Inoltre, agli ermellini non risultava chiaro come la Corte avesse potuto ritenere che rispondesse all’id quod plerumque accidit il fatto che il professionista coniugato, nell’esercizio della propria attività professionale o imprenditoriale, di norma assuma debiti non già al fine del relativo espletamento, quanto, bensì, per direttamente ed immediatamente sopperire ai bisogni della famiglia.

Appare chiaro ai Giudici della Suprema Corte, invece, che le obbligazioni concernenti l’esercizio dell’attività imprenditoriale o professionale risultano, di norma, avere un’inerenza diretta ed immediata con le esigenze dell’attività imprenditoriale o professionale, e solo indirettamente e mediatamente possano, invece, “assolvere (anche) al soddisfacimento dei bisogni della famiglia (arg. ex art. 178 c.c. e art. 179 c.c., lett. d), se e nella misura in cui con i proventi della propria attività professionale o imprenditoriale il coniuge, in adempimento dei propri doveri ex art. 143 c.c., vi faccia fronte”, dovendo però essere dimostrato che, pur se posto in essere nell’ambito dello svolgimento dell’attività d’impresa o professionale, l’atto di assunzione del debito è eccezionalmente volto ad immediatamente e direttamente soddisfare i bisogni della famiglia.

Quindi, in conclusione, il Giudice di merito aveva omesso di valutare – dandone congruamente conto – l’aspetto relativo all’inerenza diretta ed immediata delle stipulate fideiussioni de quibus, con specifico riguardo alla causa concreta degli stipulati contratti di garanzia in argomento (da ultimo v.
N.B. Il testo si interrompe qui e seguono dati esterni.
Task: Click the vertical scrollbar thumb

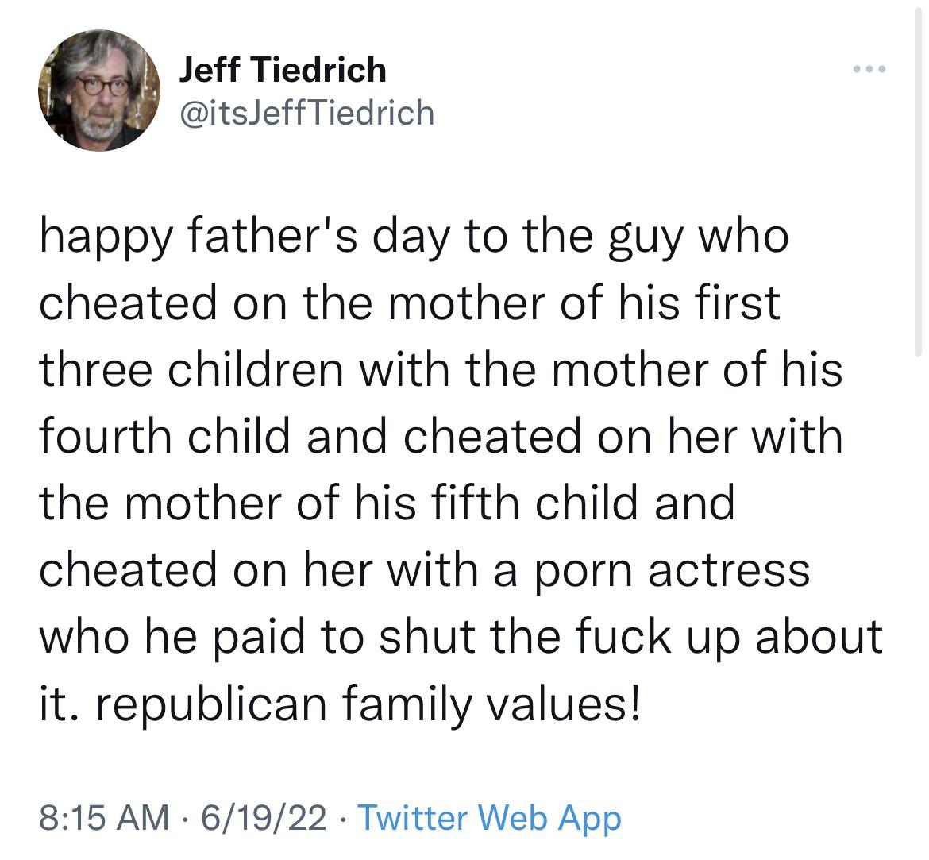Action: pos(918,178)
Cass. Civ., sez. VI, 10/6/2020, n. 11092; Cass., Sez. Un., 8/3/2019, n. 6882); aveva omesso, altresì, di far comprendere se, al momento della stipulazione, la Banca fosse consapevole che la finalità del debitore fosse direttamente ed esclusivamente volto a tutelare i bisogni della famiglia, quand’anche latamente intesi, e non correlata all’esercizio della propria attività imprenditoriale.

La Corte dorica infine aveva indebitamente e del tutto immotivatamente imposto a carico del debitore un onere di “prova od allegazione su di una qualche diversa fonte di sostentamento della famiglia“, privo invero di fondamento alcuno, con conseguente violazione pertanto (anche) della regola di ripartizione dell’onere della prova ex art. 2697 c.c.

Conclusioni

La Cassazione accoglieva quindi il ricorso del debitore-ricorrente, cassava la sentenza della Corte territoriale e rinviava la questione alla stessa Corte di merito, seppur in diversa composizione, così da farle riesaminare le questioni sottese al caso di specie alla luce dei principi indicati in sentenza.


[1]La costituzione del fondo patrimoniale, quindi, è disciplinata ai sensi degli artt.162-166 c.c., e, anche per essere opponibile ai terzi, deve essere stipulata in forma di atto pubblico e annotata a margine dell’atto di matrimonio. Inoltre può essere stipulata prima del matrimonio ovvero all’atto del matrimonio o, infine, durante lo svolgimento dello stesso.

[2]Tali sono ad esempio, le spese di gestione del fondo ovvero quelle volte al soddisfacimento del mènage domestico-familiare secondo le condizioni economiche e sociali della famiglia, ovvero quelle volte al mantenimento e all’armonico sviluppo della famiglia, non ché al potenziamento della sua capacità lavorativa (Cass. Civ., sez. III, sentenza 11.07.2014, n. 15886). Non rientrano nel concetto di “bisogni della famiglia”, invece, tutte quelle obbligazioni assunte per finalità non meritevoli di tutela, ossia, ad esempio, i debiti derivanti da attività illecita ovvero contratti in virtù di una relazione extracontrattuale etc.